It's a fantasy that flirts with reality, and you leave the production with a greater appreciation of life and a sense of purpose. "Forget regret, or life is yours to miss," as the song goes. With all this in mind, the rendition I attended definitely delivered.

While the set couldn't hold a candle to that of the recent IU Opera Theater's production of La Boheme (pardon the reference), it was raw and gritty and fit the theme of the production perfectly. What seemed to be a loft or ceiling was constructed of junk, there were no real props and most scenes used the same set pieces over and over.

But instead of relying on the set to provide the context, the actors did a fantastic job of painting the picture for the audience with actions and words (or songs), which was impressive, as I only really knew the show in the context of Hollywood and "movie magic."

Some of the more notable songs of the night were "Life Support," "La Vie Boheme," the classic "Seasons of Love," and "Without You" (which brought me to tears). There are so many great songs in the production, but in a live setting they are only as good as the actors who sing them.

That said, a few of my favorite songs didn't sound quite as good with this cast. "One Song Glory," sung by the character Roger, sounded a little too refined and thin for a song that's supposed to be gritty and haunting. "I'll Cover You: Reprise," which is usually a song that makes me teary with no problem, left me pretty dry due to character Tom Collins' weak and unfavorably high vocal range. The original recording is definitely better in that regard, but in general I feel the role could have been casted better.

But aside from those issues, the rest of the production was awesome. Mark's role as narrator and storyteller was full of life and energy, and his voice had a very nice tonality. Mimi started a little on the weak side and had some flat notes here and there, but she blew me away with her emotional interpretation "Goodbye, Love." Anybody who cries like that while singing gets me every time.
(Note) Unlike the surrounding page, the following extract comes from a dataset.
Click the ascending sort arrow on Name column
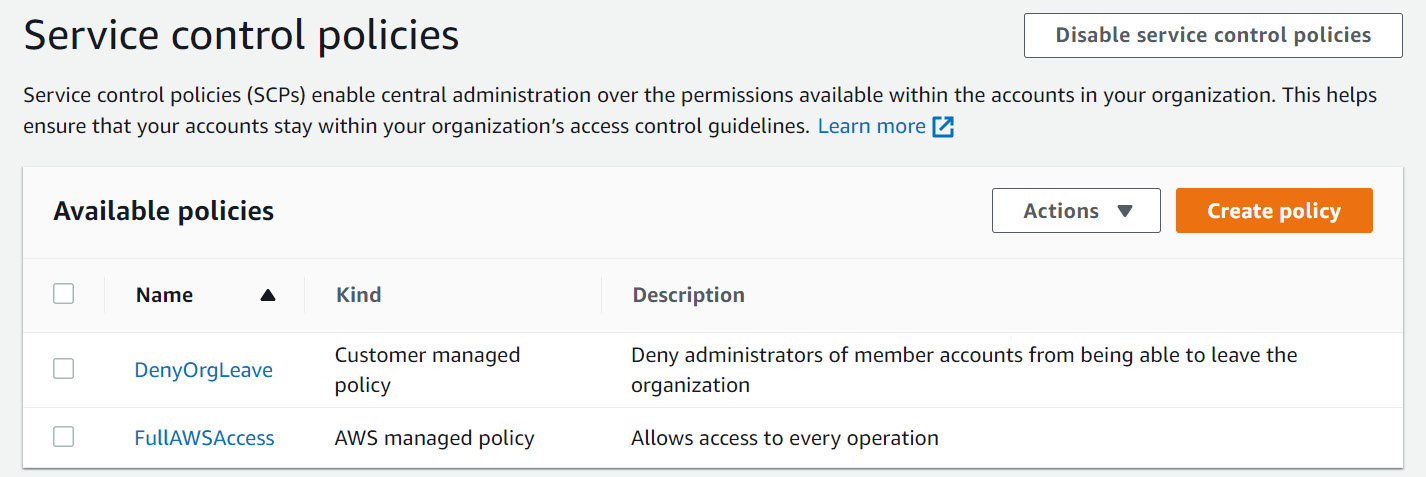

And the overall unity of the cast made the actions and plotlines very believable - they really looked and felt like the ad-hoc family they called themselves in the story.

Overall, this tour of Rent was a pretty amazing one and good for a first-time viewing. For someone who only knows the recording and the movie, I was happy with what I saw, and there's no doubt that I'll see it again in the future.

But honestly, even if this version didn't perform as well as it did, I'd still see it again. It's just one of those shows.